This is one of those "deep" posts that I have been thinking about for a while. If it bores you, or is incoherent, all I can do is apologize.
"Truth" is one of those words that, were I ruler of the free world and most everywhere else, I would discard. It has too many uses, too much baggage, and people toss it around as a way of appearing superior. It can be used to mean "correct". It can mean "factual". It can mean "transcendentally authoritative". It can mean "faithful". The first two meanings are trivial, but too often mistaken for the third. The fourth is an antiquated way of speaking of human relationships that is actually based upon the third. I would, out of consideration to the way the world is, replace the first two and fourth uses with their synonyms. In order to clear up confusion, I would discard the third reason as incoherent and meaningless. There are a variety of reasons as to why I have discarded the entire idea of "truth" as having any meaning whatsoever, and discarded as well the idea that human beings are inherently "truth-seeking" creatures; for me, the central argument is this - how is it possible that something as contingent, time-bound, limited, and error-prone as language could capture something timeless, correct in all situations in all times and places for all people? The entire idea of propositional truth as singular, universal, univocal, necessary, and absolute is absurd on its face.

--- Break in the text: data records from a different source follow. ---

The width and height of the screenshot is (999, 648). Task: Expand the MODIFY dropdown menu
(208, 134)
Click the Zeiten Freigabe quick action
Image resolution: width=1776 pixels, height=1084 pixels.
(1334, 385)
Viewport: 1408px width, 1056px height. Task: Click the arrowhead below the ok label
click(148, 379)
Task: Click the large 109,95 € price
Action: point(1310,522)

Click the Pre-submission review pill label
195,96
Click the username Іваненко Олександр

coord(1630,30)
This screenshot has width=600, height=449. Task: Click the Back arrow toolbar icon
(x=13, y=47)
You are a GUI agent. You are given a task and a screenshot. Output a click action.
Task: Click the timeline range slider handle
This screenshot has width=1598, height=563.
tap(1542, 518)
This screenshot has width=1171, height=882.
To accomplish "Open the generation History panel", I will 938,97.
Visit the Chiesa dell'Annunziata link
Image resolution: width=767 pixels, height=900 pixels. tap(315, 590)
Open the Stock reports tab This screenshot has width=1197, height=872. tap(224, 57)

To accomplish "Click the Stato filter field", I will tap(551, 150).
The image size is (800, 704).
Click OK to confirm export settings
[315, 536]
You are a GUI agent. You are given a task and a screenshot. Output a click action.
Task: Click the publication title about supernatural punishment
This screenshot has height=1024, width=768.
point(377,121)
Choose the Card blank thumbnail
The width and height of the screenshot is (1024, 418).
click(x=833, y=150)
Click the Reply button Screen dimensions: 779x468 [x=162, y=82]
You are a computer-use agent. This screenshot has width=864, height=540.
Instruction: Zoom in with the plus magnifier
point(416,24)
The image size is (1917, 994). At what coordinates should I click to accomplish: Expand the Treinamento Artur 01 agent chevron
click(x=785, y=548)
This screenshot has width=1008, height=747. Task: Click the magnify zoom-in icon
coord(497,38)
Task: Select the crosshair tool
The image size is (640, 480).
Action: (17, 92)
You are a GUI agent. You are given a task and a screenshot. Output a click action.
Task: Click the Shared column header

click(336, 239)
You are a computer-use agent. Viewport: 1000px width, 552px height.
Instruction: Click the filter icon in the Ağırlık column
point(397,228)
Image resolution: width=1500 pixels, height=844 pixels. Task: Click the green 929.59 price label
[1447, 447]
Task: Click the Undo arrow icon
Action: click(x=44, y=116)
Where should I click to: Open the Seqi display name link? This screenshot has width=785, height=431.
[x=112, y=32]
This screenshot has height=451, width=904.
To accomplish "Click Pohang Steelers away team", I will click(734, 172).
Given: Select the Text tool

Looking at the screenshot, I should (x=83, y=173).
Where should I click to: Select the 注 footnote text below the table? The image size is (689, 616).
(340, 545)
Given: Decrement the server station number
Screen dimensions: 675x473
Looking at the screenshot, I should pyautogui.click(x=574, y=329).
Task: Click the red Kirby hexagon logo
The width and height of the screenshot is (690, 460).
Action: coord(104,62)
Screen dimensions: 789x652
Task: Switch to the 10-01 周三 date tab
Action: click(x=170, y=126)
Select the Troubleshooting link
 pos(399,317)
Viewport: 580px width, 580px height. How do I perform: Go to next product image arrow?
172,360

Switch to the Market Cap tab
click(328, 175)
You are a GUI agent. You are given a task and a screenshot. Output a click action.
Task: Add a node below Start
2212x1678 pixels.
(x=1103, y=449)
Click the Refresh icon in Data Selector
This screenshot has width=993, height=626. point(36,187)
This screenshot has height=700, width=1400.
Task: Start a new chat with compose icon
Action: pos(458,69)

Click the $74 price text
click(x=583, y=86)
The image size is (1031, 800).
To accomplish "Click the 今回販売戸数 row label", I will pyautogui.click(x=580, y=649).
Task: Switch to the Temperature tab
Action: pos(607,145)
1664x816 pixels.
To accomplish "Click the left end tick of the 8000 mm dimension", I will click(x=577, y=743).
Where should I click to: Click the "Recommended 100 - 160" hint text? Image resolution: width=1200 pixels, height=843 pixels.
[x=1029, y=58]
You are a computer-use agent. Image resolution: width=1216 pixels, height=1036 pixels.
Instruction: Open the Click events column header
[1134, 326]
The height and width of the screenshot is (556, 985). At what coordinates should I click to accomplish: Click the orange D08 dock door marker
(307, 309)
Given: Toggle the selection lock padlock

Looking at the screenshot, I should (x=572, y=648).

Propositional truth is one of those ideas whose time is long past. I much prefer Richard Rorty's affirmation of William James' assertion that most of our beliefs are true for us most of the time. This is not an argument for relativism, irrationalism, or nihilism. Rather is is an argument for understanding the way beliefs actually function in human lives rather than attempting to find some transcendental proofs for one's assertion that one or another belief is True. One can say that two people assert opposite propositions as truthful, but the test is not an analysis of the coherence or correspondence assertions, but the way these assertions function in the lives of those who assert them. For example, I could claim that the sentence "All human life is sacred" is transcendentally true; yet, if I acted in such a way that showed that I actually disregarded the lives of others, the assertion would be false, because it had no actual effect upon the way I live my life.
Too many Christians get confused because of the claim put in Jesus' mouth by the author of The Fourth Gospel, "I Am the Way, the Truth, and the Life." While it might be interesting to do some serious exegesis on this one little sentence - one could write multiple volumes unpacking all that is loaded in those nine words - let me just say that it is important to remember that, for the writer of this Gospel, Jesus is not saying that he has the truth, or speaks the truth. Rather, he is discarding any metaphysics; by asserting that he is the embodiment of Truth, he is banishing the notion that we can capture Truth in any sentence about him. The Truth is a person, in his totality, and this defies any logical, epistemological, or ontological parsing or defense. We are confronted by the Truth as a human life, not as a series of sentences in an argument. In my not-very-humble-at-all opinion, this wipes away any attempts by Christians to assert "Truth" as something they possess, or that is vouchsafed to them in whatever religious message they may carry. Rather, the Truth is something that calls them, captures them, and moves them - but is always separate from them, never to be fully understood or even summarized. When confronting the Truth in the person of Jesus we are confronted with the enigma, and ultimate impossibility, of any human claim to having the Truth.